[[ SUPPLIED MATERIAL open ]]
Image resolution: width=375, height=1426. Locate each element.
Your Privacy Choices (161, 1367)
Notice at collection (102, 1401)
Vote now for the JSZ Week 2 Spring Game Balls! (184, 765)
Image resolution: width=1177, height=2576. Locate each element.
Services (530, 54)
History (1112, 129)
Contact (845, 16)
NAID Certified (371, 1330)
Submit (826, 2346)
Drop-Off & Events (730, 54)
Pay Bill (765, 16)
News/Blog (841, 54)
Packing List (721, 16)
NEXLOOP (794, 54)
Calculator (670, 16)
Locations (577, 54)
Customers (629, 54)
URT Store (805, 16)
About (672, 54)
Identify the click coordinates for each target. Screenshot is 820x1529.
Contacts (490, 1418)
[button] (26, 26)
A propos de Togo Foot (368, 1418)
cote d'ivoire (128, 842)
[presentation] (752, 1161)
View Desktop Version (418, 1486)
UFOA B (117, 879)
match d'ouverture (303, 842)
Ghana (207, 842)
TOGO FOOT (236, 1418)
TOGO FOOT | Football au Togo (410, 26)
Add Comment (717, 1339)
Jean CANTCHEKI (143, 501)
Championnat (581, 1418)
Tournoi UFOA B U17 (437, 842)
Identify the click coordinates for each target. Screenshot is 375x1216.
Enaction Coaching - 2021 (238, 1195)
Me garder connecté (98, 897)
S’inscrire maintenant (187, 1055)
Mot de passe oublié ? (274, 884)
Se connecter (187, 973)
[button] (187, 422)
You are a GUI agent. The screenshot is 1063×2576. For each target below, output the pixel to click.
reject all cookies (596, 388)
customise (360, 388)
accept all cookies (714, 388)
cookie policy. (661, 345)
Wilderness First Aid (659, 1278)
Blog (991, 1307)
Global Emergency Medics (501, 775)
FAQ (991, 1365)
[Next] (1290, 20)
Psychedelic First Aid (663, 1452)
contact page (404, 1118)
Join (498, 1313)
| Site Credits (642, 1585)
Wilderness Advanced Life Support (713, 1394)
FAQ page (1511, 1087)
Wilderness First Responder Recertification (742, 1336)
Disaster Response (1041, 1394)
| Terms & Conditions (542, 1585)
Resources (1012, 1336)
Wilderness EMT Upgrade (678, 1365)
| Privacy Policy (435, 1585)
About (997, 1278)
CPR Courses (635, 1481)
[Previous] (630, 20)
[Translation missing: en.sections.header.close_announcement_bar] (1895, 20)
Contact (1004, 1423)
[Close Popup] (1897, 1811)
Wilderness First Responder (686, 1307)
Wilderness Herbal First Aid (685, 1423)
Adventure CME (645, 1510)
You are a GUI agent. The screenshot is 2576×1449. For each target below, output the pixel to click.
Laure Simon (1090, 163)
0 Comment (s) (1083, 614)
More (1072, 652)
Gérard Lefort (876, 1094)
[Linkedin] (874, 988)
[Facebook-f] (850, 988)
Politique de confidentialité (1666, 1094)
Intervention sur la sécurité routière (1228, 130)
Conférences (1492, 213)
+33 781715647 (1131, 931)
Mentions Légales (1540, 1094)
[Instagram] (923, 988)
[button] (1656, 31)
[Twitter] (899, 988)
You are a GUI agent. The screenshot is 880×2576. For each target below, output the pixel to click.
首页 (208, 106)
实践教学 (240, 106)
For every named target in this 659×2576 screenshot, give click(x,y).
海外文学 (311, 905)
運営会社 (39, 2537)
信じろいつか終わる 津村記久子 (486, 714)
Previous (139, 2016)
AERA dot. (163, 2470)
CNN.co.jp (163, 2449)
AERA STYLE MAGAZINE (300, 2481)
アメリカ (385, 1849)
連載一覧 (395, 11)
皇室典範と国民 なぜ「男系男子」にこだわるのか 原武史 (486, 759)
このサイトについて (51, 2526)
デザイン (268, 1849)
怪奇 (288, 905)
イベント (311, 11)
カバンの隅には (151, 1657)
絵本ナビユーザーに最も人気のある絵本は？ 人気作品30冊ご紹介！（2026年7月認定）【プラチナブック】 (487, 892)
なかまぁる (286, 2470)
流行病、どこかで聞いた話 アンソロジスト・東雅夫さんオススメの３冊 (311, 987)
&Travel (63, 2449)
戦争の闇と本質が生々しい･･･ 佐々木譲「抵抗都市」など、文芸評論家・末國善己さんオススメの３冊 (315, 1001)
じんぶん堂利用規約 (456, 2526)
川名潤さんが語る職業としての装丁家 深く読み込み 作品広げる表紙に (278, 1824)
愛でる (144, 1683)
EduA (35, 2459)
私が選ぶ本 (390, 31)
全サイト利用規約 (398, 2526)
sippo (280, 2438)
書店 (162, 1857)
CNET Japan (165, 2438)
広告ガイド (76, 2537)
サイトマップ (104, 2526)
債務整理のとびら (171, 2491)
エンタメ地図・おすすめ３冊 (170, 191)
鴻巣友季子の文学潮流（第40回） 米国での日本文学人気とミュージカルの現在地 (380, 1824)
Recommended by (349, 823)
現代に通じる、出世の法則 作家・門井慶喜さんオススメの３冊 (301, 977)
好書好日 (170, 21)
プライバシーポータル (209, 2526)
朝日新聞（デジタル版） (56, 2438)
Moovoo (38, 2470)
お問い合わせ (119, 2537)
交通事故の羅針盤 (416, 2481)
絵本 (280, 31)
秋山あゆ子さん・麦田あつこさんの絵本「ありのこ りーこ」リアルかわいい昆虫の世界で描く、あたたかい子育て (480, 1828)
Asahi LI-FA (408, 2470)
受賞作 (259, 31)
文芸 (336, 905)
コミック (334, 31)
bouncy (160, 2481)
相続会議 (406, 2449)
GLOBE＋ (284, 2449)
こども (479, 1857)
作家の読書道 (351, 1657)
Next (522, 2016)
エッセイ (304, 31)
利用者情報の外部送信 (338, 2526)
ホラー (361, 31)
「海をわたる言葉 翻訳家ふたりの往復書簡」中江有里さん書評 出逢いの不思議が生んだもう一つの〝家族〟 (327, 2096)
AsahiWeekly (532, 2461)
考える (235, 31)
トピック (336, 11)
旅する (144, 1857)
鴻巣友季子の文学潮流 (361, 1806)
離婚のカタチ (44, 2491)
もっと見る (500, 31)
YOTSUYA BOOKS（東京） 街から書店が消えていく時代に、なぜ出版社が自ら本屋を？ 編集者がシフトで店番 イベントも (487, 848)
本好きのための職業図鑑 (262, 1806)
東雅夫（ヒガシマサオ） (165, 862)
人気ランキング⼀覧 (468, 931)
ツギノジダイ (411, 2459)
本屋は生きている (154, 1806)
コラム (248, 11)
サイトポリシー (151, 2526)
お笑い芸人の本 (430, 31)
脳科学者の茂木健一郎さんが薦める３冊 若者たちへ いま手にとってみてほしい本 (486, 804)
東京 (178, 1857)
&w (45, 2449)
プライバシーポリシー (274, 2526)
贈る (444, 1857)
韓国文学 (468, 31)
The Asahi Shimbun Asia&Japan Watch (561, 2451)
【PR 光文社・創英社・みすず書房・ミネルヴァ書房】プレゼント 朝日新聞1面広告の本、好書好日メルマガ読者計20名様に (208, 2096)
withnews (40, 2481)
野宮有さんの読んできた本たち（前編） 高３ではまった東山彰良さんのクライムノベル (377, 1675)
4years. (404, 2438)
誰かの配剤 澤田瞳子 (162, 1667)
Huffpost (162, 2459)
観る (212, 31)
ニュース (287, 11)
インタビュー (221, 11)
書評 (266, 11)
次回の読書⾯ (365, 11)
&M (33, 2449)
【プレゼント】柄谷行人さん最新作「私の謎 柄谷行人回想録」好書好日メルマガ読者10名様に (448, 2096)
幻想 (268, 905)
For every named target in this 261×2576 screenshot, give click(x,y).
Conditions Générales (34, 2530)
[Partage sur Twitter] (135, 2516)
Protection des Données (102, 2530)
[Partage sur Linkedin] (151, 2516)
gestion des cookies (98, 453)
[[ SUPPLIED MATERIAL closed ]]
**WHAT TO DO**
Wherever a line of the entries holds the string "every", copy that line.

**WRITTEN SOLUTION**
For every named target in this 659×2576 screenshot, give click(x,y).
For every named target in this 261×2576 screenshot, give click(x,y).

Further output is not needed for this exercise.